» **Goal of the exercise**: The span to repeat in the listing below runs from the line containing "Open the Help menu" to the line containing "Given: Switch to 2. Add content step", inclusive. Repeat it exactly, and only it.

» **Data extract**:
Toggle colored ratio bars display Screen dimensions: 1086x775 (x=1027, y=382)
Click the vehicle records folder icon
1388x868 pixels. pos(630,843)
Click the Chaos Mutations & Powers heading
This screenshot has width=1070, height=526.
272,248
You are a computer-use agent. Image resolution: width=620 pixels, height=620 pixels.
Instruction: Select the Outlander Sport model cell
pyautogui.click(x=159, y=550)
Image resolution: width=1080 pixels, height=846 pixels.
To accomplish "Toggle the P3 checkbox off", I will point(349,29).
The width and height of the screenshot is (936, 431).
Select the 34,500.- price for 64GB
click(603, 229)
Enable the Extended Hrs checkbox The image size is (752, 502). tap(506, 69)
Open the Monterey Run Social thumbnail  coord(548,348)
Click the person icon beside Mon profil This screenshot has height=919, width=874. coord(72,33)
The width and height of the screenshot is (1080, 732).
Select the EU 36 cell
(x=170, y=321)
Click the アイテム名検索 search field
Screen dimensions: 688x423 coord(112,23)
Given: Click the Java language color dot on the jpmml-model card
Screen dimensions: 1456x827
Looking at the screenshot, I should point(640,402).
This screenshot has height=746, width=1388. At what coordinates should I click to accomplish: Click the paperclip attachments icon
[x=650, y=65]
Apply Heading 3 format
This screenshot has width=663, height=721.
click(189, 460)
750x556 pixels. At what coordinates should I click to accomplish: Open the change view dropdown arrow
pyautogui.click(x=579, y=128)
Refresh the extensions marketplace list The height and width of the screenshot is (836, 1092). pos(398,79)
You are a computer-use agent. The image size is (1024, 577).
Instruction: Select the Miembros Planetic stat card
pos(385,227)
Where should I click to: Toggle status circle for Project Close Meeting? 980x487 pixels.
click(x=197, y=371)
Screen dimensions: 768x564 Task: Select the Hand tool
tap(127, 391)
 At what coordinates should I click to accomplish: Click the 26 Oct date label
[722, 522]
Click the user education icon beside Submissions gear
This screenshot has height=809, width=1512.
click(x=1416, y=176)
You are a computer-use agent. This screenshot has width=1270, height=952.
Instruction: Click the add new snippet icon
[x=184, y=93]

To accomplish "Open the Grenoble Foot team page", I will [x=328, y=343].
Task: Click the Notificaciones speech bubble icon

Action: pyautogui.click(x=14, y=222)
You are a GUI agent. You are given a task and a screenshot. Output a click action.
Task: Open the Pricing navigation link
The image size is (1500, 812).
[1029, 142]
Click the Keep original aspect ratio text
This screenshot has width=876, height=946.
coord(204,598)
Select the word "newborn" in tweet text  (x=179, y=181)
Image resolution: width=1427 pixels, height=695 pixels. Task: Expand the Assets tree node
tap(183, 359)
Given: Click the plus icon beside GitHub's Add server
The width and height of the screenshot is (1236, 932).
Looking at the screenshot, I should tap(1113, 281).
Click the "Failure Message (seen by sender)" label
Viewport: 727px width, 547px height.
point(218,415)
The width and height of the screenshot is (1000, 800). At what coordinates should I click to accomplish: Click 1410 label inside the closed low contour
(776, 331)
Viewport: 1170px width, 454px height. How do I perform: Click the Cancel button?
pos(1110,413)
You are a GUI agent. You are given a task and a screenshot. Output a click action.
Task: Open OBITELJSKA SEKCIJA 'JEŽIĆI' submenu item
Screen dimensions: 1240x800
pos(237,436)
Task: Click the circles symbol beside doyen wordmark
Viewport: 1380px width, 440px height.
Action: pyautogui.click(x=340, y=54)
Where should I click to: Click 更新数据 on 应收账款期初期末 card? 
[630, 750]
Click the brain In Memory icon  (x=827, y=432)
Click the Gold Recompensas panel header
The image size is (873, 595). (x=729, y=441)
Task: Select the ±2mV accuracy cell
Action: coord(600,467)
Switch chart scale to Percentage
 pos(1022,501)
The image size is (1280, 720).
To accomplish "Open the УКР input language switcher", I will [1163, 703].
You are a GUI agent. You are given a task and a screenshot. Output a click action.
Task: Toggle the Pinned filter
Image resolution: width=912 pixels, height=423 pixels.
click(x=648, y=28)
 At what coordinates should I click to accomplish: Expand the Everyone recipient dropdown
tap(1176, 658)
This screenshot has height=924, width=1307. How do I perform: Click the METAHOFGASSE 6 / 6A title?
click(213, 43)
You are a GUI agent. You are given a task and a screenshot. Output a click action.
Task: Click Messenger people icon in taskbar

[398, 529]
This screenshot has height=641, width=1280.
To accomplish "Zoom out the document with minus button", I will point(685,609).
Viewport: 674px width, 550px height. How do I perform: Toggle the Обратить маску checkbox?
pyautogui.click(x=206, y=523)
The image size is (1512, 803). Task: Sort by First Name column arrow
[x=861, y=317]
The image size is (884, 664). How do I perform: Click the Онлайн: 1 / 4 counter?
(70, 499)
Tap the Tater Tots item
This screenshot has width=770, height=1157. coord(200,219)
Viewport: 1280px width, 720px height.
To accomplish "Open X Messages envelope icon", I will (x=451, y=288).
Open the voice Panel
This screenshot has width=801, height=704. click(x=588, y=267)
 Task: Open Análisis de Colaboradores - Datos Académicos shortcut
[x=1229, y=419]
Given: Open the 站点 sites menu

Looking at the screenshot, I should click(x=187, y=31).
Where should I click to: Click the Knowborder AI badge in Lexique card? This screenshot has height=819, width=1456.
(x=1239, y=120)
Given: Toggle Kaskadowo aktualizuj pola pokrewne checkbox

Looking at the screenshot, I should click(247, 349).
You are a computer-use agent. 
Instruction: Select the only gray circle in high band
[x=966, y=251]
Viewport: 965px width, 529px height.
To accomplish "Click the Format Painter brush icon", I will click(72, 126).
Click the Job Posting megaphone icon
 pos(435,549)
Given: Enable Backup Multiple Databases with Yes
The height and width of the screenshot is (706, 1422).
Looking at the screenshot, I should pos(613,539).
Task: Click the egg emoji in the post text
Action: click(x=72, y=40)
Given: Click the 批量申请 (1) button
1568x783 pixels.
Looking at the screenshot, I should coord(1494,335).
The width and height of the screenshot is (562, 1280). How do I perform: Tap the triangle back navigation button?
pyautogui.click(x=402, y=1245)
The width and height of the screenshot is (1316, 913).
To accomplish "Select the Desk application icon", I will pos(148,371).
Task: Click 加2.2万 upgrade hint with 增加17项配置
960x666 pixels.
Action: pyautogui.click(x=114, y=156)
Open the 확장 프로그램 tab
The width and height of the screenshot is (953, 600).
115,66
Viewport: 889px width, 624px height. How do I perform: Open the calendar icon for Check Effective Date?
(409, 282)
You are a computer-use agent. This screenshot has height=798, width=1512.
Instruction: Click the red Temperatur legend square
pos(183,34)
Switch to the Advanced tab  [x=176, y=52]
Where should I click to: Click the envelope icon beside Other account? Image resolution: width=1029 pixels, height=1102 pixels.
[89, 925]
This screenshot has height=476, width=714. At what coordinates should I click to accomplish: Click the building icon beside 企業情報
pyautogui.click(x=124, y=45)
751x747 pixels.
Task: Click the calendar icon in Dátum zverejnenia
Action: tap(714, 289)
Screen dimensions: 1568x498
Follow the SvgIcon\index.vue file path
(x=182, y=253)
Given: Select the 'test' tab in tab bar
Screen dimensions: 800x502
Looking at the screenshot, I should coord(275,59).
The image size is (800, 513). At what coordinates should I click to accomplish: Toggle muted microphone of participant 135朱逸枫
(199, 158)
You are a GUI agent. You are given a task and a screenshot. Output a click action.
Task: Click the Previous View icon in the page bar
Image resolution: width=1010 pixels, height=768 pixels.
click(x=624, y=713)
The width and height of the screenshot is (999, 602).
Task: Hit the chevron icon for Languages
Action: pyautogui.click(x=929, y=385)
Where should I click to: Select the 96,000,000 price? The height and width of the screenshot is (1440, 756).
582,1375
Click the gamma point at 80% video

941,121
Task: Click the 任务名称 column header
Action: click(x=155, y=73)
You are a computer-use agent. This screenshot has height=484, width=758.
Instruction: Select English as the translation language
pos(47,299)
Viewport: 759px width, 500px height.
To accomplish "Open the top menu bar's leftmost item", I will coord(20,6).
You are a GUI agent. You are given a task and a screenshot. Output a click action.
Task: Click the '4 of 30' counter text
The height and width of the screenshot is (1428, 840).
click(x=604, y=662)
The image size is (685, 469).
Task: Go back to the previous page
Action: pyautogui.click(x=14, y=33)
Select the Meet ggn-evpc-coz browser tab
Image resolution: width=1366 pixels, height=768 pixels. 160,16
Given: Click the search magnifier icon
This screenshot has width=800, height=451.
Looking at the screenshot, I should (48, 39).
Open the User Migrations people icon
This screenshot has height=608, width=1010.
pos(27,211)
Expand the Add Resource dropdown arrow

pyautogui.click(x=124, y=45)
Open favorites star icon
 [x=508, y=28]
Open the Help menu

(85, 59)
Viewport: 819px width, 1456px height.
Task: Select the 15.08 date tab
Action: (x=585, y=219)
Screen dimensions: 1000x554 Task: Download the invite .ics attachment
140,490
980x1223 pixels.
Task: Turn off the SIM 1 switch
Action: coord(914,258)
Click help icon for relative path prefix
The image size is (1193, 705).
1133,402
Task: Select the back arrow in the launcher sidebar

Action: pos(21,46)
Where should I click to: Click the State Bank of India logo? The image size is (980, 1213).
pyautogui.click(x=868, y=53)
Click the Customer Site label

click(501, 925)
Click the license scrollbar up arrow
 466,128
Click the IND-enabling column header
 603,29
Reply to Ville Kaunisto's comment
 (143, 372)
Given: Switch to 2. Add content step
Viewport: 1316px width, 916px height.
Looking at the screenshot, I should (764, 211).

» **Solution for this task**:
Open the Help menu

(85, 59)
Viewport: 819px width, 1456px height.
Task: Select the 15.08 date tab
Action: (x=585, y=219)
Screen dimensions: 1000x554 Task: Download the invite .ics attachment
140,490
980x1223 pixels.
Task: Turn off the SIM 1 switch
Action: coord(914,258)
Click help icon for relative path prefix
The image size is (1193, 705).
1133,402
Task: Select the back arrow in the launcher sidebar

Action: pos(21,46)
Where should I click to: Click the State Bank of India logo? The image size is (980, 1213).
pyautogui.click(x=868, y=53)
Click the Customer Site label

click(501, 925)
Click the license scrollbar up arrow
 466,128
Click the IND-enabling column header
 603,29
Reply to Ville Kaunisto's comment
 (143, 372)
Given: Switch to 2. Add content step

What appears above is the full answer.